MHB What is the solution for t when $-0.1143e^{-\frac{2t^2}{3}}= -199$?

[karush]

$y'=ty\dfrac{4-y}{3};\quad y{0}=y_0$
separate

$\dfrac{3}{y(4-y)}\ dy=t\ dt$
integrate
$3\left(\frac{1}{4}\ln \left|y\right|-\frac{1}{4}\ln \left|y-4\right|\right)=\dfrac{t^2}{2}+c$

hopefully so far...

actually it kinda foggy what they are eventually asking for

also why is t in different cases

 

[HOI]

Yes, that is correct so far!

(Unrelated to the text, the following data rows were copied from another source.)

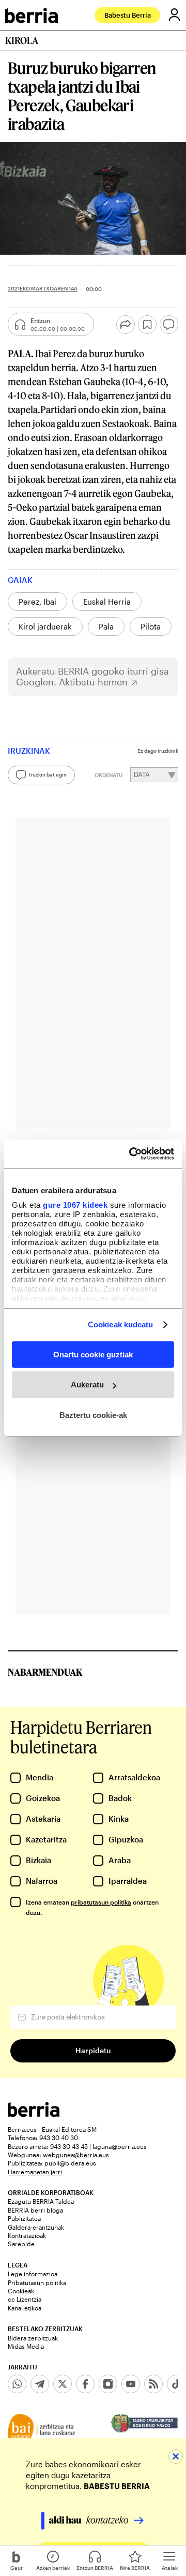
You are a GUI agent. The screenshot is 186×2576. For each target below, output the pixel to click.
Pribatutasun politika (37, 2282)
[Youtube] (131, 2384)
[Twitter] (62, 2384)
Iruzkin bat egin (48, 774)
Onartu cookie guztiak (93, 1354)
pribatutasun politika (101, 1902)
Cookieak (21, 2290)
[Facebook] (85, 2384)
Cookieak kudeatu (120, 1324)
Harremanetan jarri (35, 2171)
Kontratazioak (27, 2235)
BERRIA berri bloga (35, 2210)
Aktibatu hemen (93, 682)
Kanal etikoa (24, 2307)
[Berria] (33, 2114)
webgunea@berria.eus (76, 2154)
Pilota (151, 626)
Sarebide (21, 2243)
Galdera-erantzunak (36, 2227)
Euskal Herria (107, 601)
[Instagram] (108, 2384)
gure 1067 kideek (75, 1205)
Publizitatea (24, 2218)
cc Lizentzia (24, 2299)
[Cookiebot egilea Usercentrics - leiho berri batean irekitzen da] (131, 1154)
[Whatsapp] (17, 2384)
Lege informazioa (32, 2273)
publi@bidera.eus (70, 2163)
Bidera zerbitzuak (33, 2337)
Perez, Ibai (37, 601)
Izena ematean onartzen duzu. (92, 1907)
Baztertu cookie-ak (93, 1415)
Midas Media (26, 2346)
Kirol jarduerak (45, 626)
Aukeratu (87, 1384)
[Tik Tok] (176, 2384)
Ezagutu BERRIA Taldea (41, 2201)
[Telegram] (40, 2384)
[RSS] (153, 2384)
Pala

Now, you might use the facts that $rlog(x)= log(x^r)$ and $log(a)- log(b)= log(a/b)$. And you can get rid of the logarithm by taking the exponential on both sides.

 

[karush]

for some reason your latex didn't render with I thot it was supposed to be [math]{/math] or $$<br /> <br /> I assume the 3 has to distributed and an exponent[/math]

 

[HOI]

Write it as $\frac{3}{4}log\left|\frac{y}{y- 4}\right|= t^2/2+ c$
$log\left|\frac{y}{y- 4}\right|= \frac{2}{3}t^2+ C$
$\frac{y}{y- 4}= C'e^{\frac{2t^2}{3}}$

And, with $y(0)= y_0$, $\frac{y_0}{y_0- 4}=C'$.
so $\frac{y}{y- 4}= \frac{y_0}{y_0- 4}e^{\frac{2t^2}{3}}$.

 

[karush]

ok here is the book answer to (b)
assume various inputs were tried to get to 3.98

 

[HOI]

Part (b) told you that $x_0= 0.5$ so $\frac{y_0}{y_0-4}= \frac{0.5}{0.5- 4}= \frac{0.4}{-3.5}= -.01143$.

$\frac{y}{y- 4}= -0.1143e^{\frac{2t^2}{3}}$.

We want y to be 3.98 so $\frac{y}{y- 4}= \frac{3.98}{3.98- 4}= -\frac{3.98}{0.02}= -199
$.

Solve $-0.1143e^{-\frac{2t^2}{3}}= -199$.